_Problem statement_
Copy out all of the records below, line for line, without changing any wording, numbers, or punctuation.
####################
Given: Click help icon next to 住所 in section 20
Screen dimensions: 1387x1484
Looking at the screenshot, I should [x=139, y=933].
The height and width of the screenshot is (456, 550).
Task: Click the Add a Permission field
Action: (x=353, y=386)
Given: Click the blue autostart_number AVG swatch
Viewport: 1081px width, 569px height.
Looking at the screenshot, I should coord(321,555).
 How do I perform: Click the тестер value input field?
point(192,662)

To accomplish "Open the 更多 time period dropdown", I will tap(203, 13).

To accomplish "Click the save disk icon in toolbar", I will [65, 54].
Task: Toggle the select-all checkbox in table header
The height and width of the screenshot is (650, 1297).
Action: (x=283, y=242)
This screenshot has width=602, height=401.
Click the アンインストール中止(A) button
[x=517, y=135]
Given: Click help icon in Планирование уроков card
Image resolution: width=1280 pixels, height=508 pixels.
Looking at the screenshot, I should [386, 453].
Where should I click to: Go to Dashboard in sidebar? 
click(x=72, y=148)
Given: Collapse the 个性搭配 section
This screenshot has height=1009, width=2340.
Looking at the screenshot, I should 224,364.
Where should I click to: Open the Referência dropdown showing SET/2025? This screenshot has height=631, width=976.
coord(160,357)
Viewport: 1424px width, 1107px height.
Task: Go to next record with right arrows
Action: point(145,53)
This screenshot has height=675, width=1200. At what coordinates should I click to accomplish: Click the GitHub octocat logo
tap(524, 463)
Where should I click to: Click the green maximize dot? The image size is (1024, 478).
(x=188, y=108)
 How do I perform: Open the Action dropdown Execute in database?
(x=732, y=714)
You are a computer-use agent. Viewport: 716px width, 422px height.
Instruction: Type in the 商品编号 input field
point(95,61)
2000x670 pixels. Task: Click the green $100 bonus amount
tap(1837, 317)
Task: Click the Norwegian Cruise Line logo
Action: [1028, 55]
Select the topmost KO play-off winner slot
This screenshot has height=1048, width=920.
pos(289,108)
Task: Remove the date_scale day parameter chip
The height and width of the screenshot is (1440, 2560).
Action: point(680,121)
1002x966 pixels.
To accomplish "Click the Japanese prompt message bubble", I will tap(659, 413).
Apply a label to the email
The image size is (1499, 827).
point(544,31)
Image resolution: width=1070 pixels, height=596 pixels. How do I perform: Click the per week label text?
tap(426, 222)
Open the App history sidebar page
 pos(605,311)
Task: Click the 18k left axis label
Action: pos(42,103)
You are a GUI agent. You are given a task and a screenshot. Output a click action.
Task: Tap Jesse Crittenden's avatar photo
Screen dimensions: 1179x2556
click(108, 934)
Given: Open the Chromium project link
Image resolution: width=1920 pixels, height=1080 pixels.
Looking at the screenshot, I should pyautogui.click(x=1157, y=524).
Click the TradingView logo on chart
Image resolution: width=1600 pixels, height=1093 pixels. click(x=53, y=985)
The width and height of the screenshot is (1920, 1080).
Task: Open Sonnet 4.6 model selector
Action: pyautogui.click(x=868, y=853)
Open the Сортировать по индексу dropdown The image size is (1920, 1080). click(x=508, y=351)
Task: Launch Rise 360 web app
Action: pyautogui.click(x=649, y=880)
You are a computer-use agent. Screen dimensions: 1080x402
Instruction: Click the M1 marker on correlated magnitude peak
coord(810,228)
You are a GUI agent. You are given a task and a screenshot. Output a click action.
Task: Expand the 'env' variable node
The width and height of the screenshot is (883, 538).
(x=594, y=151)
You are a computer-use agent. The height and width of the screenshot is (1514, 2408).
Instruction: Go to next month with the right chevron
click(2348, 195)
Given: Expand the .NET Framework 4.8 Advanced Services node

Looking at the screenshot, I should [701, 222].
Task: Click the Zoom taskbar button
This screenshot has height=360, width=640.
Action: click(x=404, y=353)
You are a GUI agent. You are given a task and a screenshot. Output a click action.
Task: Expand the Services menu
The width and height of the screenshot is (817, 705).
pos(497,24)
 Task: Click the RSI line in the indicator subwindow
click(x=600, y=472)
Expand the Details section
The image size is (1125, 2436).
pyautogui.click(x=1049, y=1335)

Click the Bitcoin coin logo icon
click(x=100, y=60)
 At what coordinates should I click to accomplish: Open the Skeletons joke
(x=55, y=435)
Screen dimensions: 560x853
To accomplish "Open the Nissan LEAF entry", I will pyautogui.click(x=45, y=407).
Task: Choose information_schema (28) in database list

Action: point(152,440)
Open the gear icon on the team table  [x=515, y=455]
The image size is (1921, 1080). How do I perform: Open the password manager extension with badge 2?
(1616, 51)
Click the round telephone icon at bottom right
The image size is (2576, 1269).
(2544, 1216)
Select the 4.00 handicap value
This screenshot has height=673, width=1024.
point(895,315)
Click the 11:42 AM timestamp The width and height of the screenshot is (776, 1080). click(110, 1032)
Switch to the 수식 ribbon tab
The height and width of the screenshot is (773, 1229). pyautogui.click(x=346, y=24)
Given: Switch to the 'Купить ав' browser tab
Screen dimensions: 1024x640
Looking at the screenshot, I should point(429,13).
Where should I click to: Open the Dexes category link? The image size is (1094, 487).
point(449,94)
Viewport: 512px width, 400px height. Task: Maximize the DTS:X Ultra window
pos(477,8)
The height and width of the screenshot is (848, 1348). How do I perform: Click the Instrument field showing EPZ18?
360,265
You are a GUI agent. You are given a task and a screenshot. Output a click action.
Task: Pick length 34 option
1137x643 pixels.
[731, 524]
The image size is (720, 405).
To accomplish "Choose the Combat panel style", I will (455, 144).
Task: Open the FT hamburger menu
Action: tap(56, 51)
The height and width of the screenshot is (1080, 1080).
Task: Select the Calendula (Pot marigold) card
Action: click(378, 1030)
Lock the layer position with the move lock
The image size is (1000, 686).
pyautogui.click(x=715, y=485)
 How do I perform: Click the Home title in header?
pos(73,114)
####################
_Solution_
Given: Click help icon next to 住所 in section 20
Screen dimensions: 1387x1484
Looking at the screenshot, I should [x=139, y=933].
The height and width of the screenshot is (456, 550).
Task: Click the Add a Permission field
Action: (x=353, y=386)
Given: Click the blue autostart_number AVG swatch
Viewport: 1081px width, 569px height.
Looking at the screenshot, I should coord(321,555).
 How do I perform: Click the тестер value input field?
point(192,662)

To accomplish "Open the 更多 time period dropdown", I will tap(203, 13).

To accomplish "Click the save disk icon in toolbar", I will [65, 54].
Task: Toggle the select-all checkbox in table header
The height and width of the screenshot is (650, 1297).
Action: (x=283, y=242)
This screenshot has width=602, height=401.
Click the アンインストール中止(A) button
[x=517, y=135]
Given: Click help icon in Планирование уроков card
Image resolution: width=1280 pixels, height=508 pixels.
Looking at the screenshot, I should [386, 453].
Where should I click to: Go to Dashboard in sidebar? 
click(x=72, y=148)
Given: Collapse the 个性搭配 section
This screenshot has height=1009, width=2340.
Looking at the screenshot, I should 224,364.
Where should I click to: Open the Referência dropdown showing SET/2025? This screenshot has height=631, width=976.
coord(160,357)
Viewport: 1424px width, 1107px height.
Task: Go to next record with right arrows
Action: point(145,53)
This screenshot has height=675, width=1200. At what coordinates should I click to accomplish: Click the GitHub octocat logo
tap(524, 463)
Where should I click to: Click the green maximize dot? The image size is (1024, 478).
(x=188, y=108)
 How do I perform: Open the Action dropdown Execute in database?
(x=732, y=714)
You are a computer-use agent. Viewport: 716px width, 422px height.
Instruction: Type in the 商品编号 input field
point(95,61)
2000x670 pixels. Task: Click the green $100 bonus amount
tap(1837, 317)
Task: Click the Norwegian Cruise Line logo
Action: [1028, 55]
Select the topmost KO play-off winner slot
This screenshot has height=1048, width=920.
pos(289,108)
Task: Remove the date_scale day parameter chip
The height and width of the screenshot is (1440, 2560).
Action: point(680,121)
1002x966 pixels.
To accomplish "Click the Japanese prompt message bubble", I will tap(659, 413).
Apply a label to the email
The image size is (1499, 827).
point(544,31)
Image resolution: width=1070 pixels, height=596 pixels. How do I perform: Click the per week label text?
tap(426, 222)
Open the App history sidebar page
 pos(605,311)
Task: Click the 18k left axis label
Action: pos(42,103)
You are a GUI agent. You are given a task and a screenshot. Output a click action.
Task: Tap Jesse Crittenden's avatar photo
Screen dimensions: 1179x2556
click(108, 934)
Given: Open the Chromium project link
Image resolution: width=1920 pixels, height=1080 pixels.
Looking at the screenshot, I should pyautogui.click(x=1157, y=524).
Click the TradingView logo on chart
Image resolution: width=1600 pixels, height=1093 pixels. click(x=53, y=985)
The width and height of the screenshot is (1920, 1080).
Task: Open Sonnet 4.6 model selector
Action: pyautogui.click(x=868, y=853)
Open the Сортировать по индексу dropdown The image size is (1920, 1080). click(x=508, y=351)
Task: Launch Rise 360 web app
Action: pyautogui.click(x=649, y=880)
You are a computer-use agent. Screen dimensions: 1080x402
Instruction: Click the M1 marker on correlated magnitude peak
coord(810,228)
You are a GUI agent. You are given a task and a screenshot. Output a click action.
Task: Expand the 'env' variable node
The width and height of the screenshot is (883, 538).
(x=594, y=151)
You are a computer-use agent. The height and width of the screenshot is (1514, 2408).
Instruction: Go to next month with the right chevron
click(2348, 195)
Given: Expand the .NET Framework 4.8 Advanced Services node

Looking at the screenshot, I should [701, 222].
Task: Click the Zoom taskbar button
This screenshot has height=360, width=640.
Action: click(x=404, y=353)
You are a GUI agent. You are given a task and a screenshot. Output a click action.
Task: Expand the Services menu
The width and height of the screenshot is (817, 705).
pos(497,24)
 Task: Click the RSI line in the indicator subwindow
click(x=600, y=472)
Expand the Details section
The image size is (1125, 2436).
pyautogui.click(x=1049, y=1335)

Click the Bitcoin coin logo icon
click(x=100, y=60)
 At what coordinates should I click to accomplish: Open the Skeletons joke
(x=55, y=435)
Screen dimensions: 560x853
To accomplish "Open the Nissan LEAF entry", I will pyautogui.click(x=45, y=407).
Task: Choose information_schema (28) in database list

Action: point(152,440)
Open the gear icon on the team table  [x=515, y=455]
The image size is (1921, 1080). How do I perform: Open the password manager extension with badge 2?
(1616, 51)
Click the round telephone icon at bottom right
The image size is (2576, 1269).
(2544, 1216)
Select the 4.00 handicap value
This screenshot has height=673, width=1024.
point(895,315)
Click the 11:42 AM timestamp The width and height of the screenshot is (776, 1080). click(110, 1032)
Switch to the 수식 ribbon tab
The height and width of the screenshot is (773, 1229). pyautogui.click(x=346, y=24)
Given: Switch to the 'Купить ав' browser tab
Screen dimensions: 1024x640
Looking at the screenshot, I should point(429,13).
Where should I click to: Open the Dexes category link? The image size is (1094, 487).
point(449,94)
Viewport: 512px width, 400px height. Task: Maximize the DTS:X Ultra window
pos(477,8)
The height and width of the screenshot is (848, 1348). How do I perform: Click the Instrument field showing EPZ18?
360,265
You are a GUI agent. You are given a task and a screenshot. Output a click action.
Task: Pick length 34 option
1137x643 pixels.
[731, 524]
The image size is (720, 405).
To accomplish "Choose the Combat panel style", I will (455, 144).
Task: Open the FT hamburger menu
Action: tap(56, 51)
The height and width of the screenshot is (1080, 1080).
Task: Select the Calendula (Pot marigold) card
Action: click(378, 1030)
Lock the layer position with the move lock
The image size is (1000, 686).
pyautogui.click(x=715, y=485)
 How do I perform: Click the Home title in header?
pos(73,114)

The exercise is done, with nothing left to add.